Behavior changes vary greatly, he finds. Besides having delusions, patients might become more out of touch, more listless and dependent, act more childishly or become cruel or mean-spirited. Not all Alzheimer’s disease patients become more agitated as the disease progresses, Read said, although that stereotype flourishes. Some become more passive; some display more self-centered behavior. Agitation is more common in patients who have had the disease longer, Read said.

Another common behavior, wandering, can provoke anxiety and exhaustion in family members and nursing home staff, especially when patients escape from home or facility. But wandering is believed to be a coping mechanism, a way to adjust to altered perceptions of the environment, and perhaps a response to loneliness, said Lynne Morishita, director of the Center for Geriatric Health at Century City Hospital and UCLA assistant clinical professor of nursing who also spoke at the conference. Most likely to wander, she finds, are patients who tended to pace or fidget in their younger days.

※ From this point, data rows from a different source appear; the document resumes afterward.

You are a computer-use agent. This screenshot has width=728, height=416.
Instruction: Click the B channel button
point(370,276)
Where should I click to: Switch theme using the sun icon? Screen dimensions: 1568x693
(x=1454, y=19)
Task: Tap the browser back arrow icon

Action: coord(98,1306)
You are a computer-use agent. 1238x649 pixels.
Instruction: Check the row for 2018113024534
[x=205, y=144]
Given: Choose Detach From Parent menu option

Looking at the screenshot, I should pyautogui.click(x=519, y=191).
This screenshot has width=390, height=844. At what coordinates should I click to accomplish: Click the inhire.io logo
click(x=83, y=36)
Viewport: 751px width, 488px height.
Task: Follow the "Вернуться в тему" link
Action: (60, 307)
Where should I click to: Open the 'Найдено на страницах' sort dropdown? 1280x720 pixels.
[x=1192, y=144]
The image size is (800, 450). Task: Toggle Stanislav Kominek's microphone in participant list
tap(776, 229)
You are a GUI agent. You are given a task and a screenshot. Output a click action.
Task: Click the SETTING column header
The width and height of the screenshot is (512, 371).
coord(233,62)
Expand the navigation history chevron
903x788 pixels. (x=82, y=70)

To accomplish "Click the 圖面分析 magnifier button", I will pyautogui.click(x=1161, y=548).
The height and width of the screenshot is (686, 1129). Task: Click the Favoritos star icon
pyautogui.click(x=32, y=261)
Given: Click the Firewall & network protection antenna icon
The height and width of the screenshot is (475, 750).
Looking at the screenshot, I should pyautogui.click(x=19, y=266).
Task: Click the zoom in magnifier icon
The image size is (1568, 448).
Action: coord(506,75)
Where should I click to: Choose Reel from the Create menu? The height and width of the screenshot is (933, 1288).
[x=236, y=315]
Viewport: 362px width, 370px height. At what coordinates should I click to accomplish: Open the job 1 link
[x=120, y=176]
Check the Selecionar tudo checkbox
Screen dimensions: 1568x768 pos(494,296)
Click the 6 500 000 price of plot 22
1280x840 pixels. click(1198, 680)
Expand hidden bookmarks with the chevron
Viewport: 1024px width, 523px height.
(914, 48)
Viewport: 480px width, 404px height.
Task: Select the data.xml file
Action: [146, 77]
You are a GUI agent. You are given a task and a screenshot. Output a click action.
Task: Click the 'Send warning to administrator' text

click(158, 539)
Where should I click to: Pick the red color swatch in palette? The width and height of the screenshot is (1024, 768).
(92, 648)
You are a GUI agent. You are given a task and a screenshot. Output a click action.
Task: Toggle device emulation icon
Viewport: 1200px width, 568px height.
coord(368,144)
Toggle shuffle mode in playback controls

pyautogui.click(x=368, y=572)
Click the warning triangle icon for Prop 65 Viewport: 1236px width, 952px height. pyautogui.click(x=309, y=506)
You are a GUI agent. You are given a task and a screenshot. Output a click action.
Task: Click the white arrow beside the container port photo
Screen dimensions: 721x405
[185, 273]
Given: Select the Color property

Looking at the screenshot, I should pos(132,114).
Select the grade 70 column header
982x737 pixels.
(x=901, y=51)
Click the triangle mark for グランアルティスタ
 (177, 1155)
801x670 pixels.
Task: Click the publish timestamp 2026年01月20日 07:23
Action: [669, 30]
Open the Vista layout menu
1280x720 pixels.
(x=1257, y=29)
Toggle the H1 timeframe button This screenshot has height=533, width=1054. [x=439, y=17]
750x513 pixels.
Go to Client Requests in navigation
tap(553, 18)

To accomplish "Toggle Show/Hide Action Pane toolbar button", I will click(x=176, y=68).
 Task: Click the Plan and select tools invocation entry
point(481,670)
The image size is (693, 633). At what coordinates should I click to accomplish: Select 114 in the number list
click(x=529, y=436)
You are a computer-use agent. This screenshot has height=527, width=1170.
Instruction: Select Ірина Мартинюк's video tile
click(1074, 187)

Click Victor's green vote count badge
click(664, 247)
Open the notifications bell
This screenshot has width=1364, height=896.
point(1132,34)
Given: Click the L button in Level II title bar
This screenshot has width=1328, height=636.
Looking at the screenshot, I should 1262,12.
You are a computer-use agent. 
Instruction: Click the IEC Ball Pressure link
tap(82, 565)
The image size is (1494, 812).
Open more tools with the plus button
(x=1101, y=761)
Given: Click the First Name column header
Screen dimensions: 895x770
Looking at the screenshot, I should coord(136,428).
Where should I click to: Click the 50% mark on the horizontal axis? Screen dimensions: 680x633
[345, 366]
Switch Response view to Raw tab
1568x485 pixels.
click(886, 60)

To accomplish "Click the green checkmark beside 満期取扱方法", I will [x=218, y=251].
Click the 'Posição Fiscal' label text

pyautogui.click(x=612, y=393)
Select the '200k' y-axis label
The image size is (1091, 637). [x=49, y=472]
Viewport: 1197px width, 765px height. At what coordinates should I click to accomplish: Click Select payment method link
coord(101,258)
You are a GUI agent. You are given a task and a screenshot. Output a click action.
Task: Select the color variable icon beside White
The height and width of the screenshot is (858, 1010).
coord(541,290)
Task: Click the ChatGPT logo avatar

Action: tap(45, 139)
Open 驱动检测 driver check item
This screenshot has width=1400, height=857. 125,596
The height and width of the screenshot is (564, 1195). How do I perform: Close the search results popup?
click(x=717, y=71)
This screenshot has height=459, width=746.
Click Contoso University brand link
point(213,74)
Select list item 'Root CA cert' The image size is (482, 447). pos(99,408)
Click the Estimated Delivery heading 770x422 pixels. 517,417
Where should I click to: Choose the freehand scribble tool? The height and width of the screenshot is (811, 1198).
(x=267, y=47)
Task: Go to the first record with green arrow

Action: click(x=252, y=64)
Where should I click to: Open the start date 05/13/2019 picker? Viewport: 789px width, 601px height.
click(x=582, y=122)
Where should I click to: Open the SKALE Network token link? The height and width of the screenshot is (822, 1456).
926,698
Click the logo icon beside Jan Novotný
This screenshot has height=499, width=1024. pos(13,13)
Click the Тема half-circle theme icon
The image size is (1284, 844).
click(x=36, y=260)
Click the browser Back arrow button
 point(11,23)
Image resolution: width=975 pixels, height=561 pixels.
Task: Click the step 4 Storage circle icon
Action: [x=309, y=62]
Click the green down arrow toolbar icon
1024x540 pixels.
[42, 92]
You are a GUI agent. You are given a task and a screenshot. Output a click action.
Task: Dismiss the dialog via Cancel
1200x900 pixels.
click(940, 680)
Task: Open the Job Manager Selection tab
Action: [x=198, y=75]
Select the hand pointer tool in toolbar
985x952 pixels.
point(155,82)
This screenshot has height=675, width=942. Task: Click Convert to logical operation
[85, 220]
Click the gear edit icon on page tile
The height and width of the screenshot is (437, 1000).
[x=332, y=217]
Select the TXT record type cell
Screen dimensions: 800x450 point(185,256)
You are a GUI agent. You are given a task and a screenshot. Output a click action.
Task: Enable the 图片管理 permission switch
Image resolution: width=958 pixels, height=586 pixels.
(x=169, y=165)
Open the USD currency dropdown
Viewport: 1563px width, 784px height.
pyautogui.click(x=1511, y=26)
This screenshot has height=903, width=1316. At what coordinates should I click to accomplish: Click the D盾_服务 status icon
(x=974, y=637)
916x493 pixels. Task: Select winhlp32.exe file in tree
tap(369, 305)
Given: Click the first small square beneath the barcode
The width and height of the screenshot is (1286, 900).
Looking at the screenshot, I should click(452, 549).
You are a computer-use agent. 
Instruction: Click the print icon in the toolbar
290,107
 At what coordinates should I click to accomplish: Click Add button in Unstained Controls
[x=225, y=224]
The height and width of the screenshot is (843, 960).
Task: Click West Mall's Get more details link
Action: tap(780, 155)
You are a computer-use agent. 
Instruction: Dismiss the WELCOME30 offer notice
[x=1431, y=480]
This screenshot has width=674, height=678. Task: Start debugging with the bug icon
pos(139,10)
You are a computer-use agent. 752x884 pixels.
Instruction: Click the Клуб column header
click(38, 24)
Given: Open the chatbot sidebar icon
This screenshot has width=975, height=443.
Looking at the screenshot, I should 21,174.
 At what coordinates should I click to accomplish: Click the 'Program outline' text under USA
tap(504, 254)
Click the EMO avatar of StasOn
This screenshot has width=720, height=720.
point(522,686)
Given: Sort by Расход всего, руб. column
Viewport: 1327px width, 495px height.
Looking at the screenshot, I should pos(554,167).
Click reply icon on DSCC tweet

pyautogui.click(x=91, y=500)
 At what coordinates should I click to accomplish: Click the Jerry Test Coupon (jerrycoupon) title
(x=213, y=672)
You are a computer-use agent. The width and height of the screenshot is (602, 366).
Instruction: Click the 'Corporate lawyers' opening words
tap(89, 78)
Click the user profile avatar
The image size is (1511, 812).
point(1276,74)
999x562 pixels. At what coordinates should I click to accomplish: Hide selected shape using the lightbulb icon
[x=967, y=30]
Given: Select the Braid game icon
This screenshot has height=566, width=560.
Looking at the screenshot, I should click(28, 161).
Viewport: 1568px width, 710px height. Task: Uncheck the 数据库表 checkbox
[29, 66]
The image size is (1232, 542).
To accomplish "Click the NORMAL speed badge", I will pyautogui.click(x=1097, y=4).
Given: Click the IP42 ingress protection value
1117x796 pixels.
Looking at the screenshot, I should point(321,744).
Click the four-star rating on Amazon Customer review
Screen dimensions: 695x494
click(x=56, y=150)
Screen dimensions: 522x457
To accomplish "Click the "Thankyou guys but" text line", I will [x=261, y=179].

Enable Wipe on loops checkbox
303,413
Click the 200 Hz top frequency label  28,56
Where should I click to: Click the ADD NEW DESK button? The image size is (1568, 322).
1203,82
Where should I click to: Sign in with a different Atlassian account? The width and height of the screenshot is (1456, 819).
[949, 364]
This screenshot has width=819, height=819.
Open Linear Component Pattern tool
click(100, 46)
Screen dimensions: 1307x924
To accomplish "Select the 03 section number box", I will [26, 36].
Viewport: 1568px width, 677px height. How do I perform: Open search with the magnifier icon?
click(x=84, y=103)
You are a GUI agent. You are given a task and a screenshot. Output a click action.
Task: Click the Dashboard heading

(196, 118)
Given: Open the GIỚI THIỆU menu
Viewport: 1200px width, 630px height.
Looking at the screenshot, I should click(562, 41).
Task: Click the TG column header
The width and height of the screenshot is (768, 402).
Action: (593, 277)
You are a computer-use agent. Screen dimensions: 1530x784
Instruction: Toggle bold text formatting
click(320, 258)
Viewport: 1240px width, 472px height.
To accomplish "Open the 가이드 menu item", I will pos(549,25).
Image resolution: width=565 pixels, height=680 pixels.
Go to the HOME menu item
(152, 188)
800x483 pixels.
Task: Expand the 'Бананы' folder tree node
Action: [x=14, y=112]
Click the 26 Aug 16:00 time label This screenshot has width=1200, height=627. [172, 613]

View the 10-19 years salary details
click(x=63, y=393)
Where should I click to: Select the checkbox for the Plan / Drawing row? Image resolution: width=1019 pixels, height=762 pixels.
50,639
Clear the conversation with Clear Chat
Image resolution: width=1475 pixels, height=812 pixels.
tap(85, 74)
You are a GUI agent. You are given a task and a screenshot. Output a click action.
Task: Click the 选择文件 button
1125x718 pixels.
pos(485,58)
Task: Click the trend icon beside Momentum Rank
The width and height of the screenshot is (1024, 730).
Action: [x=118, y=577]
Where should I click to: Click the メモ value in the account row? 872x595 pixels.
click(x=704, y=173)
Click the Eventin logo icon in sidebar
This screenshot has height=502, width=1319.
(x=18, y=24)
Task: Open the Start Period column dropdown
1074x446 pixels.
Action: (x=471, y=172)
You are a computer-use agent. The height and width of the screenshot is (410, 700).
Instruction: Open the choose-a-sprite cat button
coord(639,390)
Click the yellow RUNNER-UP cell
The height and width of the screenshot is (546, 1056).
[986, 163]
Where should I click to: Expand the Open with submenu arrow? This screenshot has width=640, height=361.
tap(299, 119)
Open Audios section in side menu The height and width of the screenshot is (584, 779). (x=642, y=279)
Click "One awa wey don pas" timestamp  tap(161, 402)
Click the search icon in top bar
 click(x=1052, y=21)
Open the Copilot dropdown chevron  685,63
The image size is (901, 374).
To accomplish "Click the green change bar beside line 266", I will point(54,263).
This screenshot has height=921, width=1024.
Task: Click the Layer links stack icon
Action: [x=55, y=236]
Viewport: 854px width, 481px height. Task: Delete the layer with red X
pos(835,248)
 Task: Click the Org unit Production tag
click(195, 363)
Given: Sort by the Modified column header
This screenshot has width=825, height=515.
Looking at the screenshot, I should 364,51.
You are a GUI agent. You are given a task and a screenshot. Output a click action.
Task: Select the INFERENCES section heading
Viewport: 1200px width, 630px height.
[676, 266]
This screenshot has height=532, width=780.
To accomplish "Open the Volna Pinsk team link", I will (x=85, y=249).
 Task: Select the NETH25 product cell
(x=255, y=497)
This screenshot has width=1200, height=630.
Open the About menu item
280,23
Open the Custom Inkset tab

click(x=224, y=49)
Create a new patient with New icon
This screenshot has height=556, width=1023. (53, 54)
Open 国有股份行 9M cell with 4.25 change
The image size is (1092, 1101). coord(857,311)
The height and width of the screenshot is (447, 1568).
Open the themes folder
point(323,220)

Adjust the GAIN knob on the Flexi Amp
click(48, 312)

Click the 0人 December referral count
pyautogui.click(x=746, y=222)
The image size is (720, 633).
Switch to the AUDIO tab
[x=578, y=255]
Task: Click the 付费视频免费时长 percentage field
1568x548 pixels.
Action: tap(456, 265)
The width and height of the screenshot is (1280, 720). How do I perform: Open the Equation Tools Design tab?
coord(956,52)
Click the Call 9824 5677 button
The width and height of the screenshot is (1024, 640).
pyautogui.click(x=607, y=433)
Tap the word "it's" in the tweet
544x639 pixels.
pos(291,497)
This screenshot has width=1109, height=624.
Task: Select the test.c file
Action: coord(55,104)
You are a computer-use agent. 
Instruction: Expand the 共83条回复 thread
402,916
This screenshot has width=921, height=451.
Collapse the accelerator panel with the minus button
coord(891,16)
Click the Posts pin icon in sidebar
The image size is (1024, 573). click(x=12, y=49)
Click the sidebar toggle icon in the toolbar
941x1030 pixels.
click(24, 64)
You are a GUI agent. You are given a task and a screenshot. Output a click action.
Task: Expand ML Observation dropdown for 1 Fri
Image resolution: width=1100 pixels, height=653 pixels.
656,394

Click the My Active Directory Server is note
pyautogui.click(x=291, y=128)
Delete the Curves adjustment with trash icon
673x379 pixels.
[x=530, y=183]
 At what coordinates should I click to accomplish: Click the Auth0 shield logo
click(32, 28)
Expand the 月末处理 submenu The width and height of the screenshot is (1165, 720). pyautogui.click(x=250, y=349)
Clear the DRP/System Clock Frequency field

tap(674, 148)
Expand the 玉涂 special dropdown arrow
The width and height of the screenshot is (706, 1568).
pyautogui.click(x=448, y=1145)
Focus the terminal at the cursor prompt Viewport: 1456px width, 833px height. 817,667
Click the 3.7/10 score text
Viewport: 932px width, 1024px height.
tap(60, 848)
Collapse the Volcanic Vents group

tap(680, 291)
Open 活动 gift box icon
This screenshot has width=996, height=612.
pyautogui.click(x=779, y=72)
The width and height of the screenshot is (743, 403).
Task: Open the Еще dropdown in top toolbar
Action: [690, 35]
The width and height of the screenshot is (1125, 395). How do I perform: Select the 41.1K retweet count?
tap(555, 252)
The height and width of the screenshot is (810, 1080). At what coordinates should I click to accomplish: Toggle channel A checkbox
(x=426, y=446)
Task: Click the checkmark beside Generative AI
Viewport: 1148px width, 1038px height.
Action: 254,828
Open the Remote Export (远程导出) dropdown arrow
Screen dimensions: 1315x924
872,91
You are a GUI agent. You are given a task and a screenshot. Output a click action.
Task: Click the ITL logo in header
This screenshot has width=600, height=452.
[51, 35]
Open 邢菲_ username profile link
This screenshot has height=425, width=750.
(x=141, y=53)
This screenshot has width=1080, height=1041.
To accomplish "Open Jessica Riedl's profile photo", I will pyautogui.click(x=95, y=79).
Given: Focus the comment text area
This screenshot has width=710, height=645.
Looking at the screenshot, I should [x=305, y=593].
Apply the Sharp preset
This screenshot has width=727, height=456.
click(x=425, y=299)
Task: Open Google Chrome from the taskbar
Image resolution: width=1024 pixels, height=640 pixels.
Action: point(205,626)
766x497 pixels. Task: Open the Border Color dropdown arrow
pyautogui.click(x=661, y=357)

As Alzheimer’s disease becomes more well-known by the public, physicians face another dilemma. Aware of the disease, older Americans begin to worry about becoming a victim.

“A lady came to see me recently because she ran a red light,” Read said. “We spend a fair amount of time undiagnosing Alzheimer’s disease these days.” And according to the experts, the patient who says to his doctor, “I think I have Alzheimer’s disease,” almost never does.